§ **Problem to solve**: Set down every record below exactly as it appears, but without the pictures.

========================================================================

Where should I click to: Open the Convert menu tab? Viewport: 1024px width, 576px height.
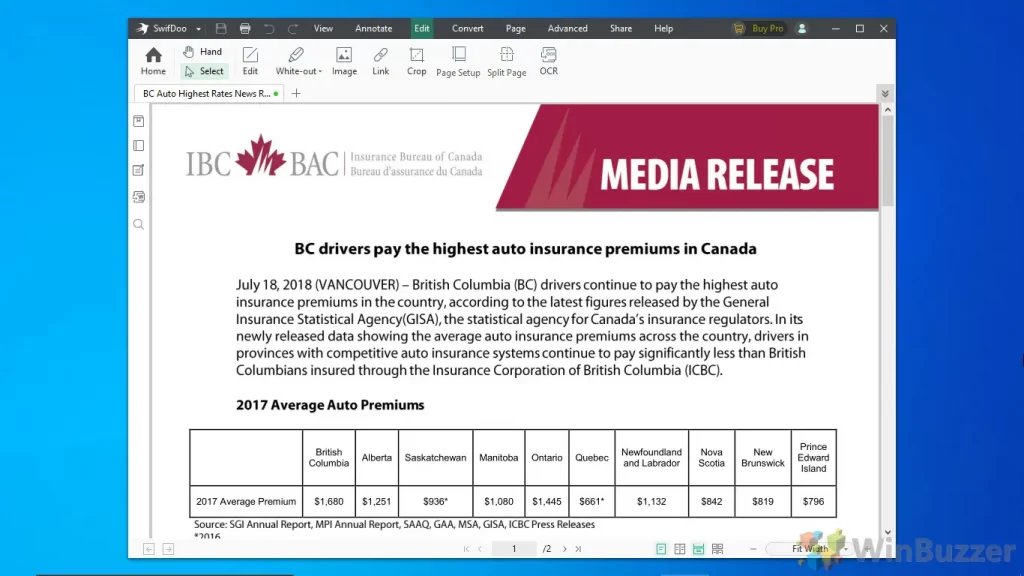(x=467, y=29)
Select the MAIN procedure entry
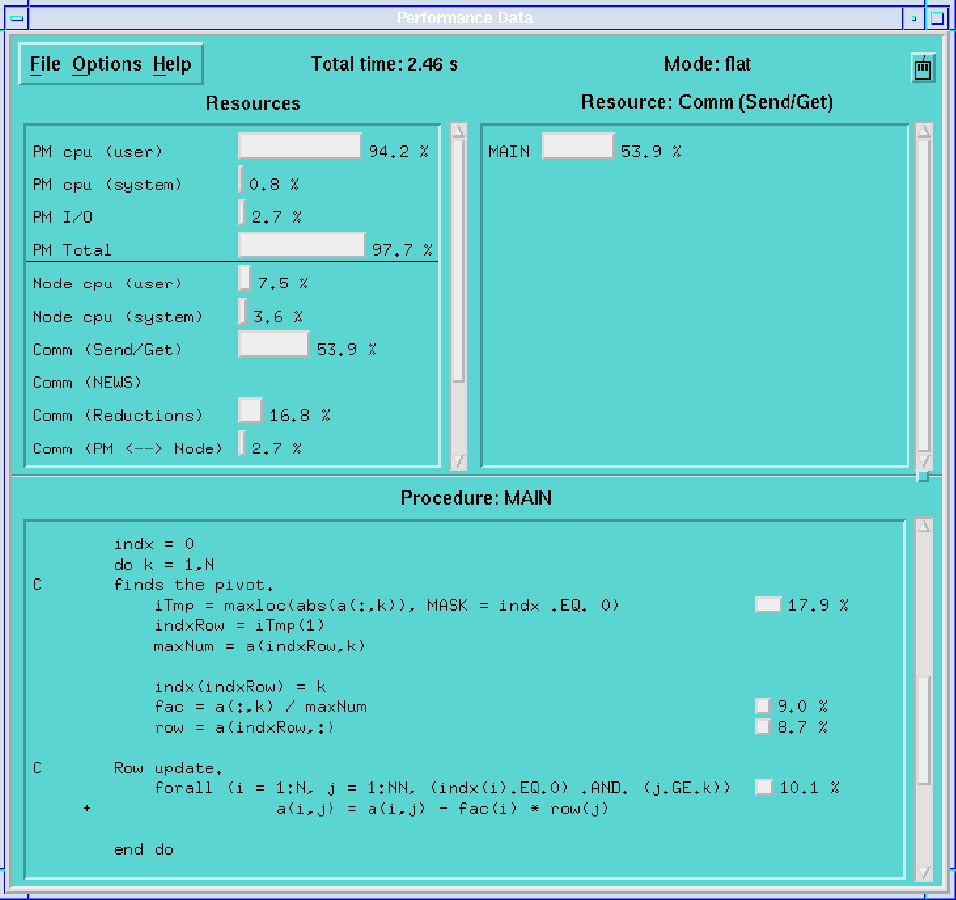 coord(509,151)
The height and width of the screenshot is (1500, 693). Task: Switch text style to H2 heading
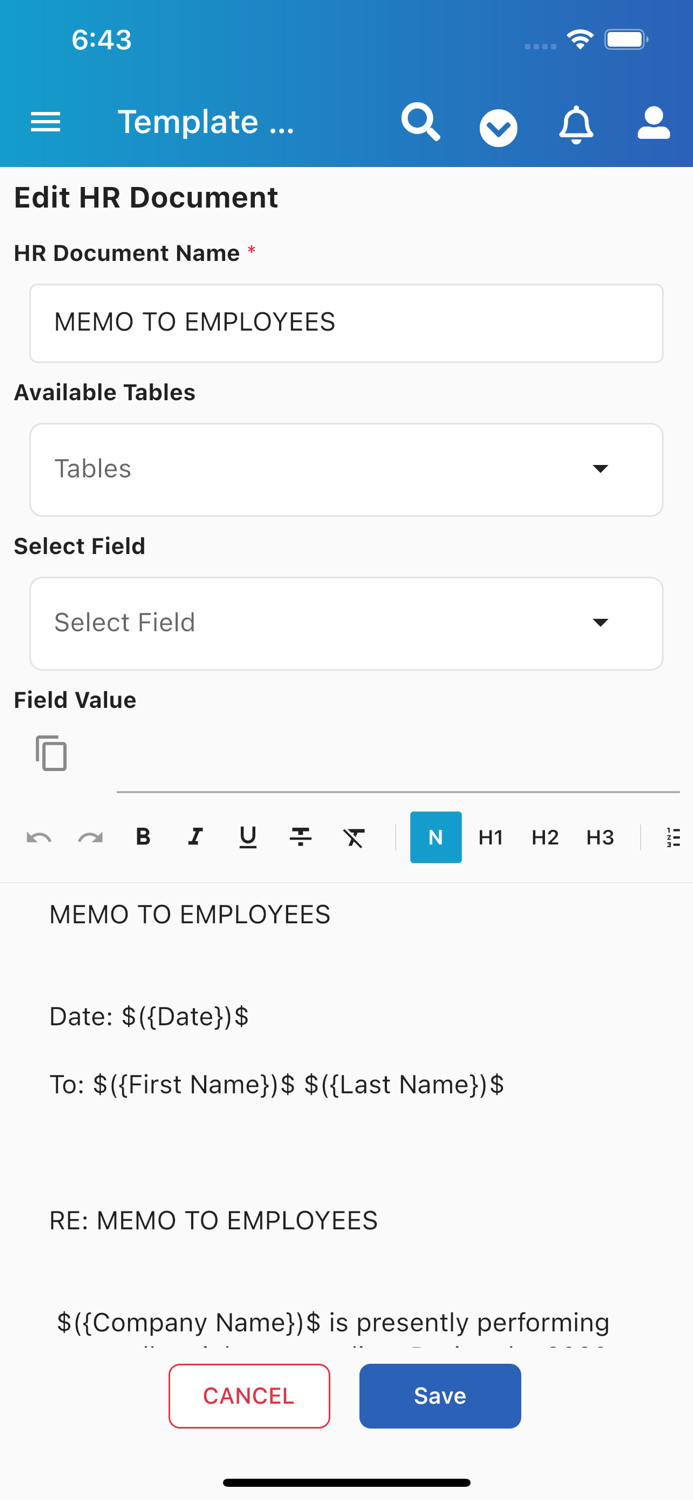coord(545,837)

========================================================================

§ **Result**:
Where should I click to: Open the Convert menu tab? Viewport: 1024px width, 576px height.
(x=467, y=29)
Select the MAIN procedure entry
 coord(509,151)
The height and width of the screenshot is (1500, 693). Task: Switch text style to H2 heading
coord(545,837)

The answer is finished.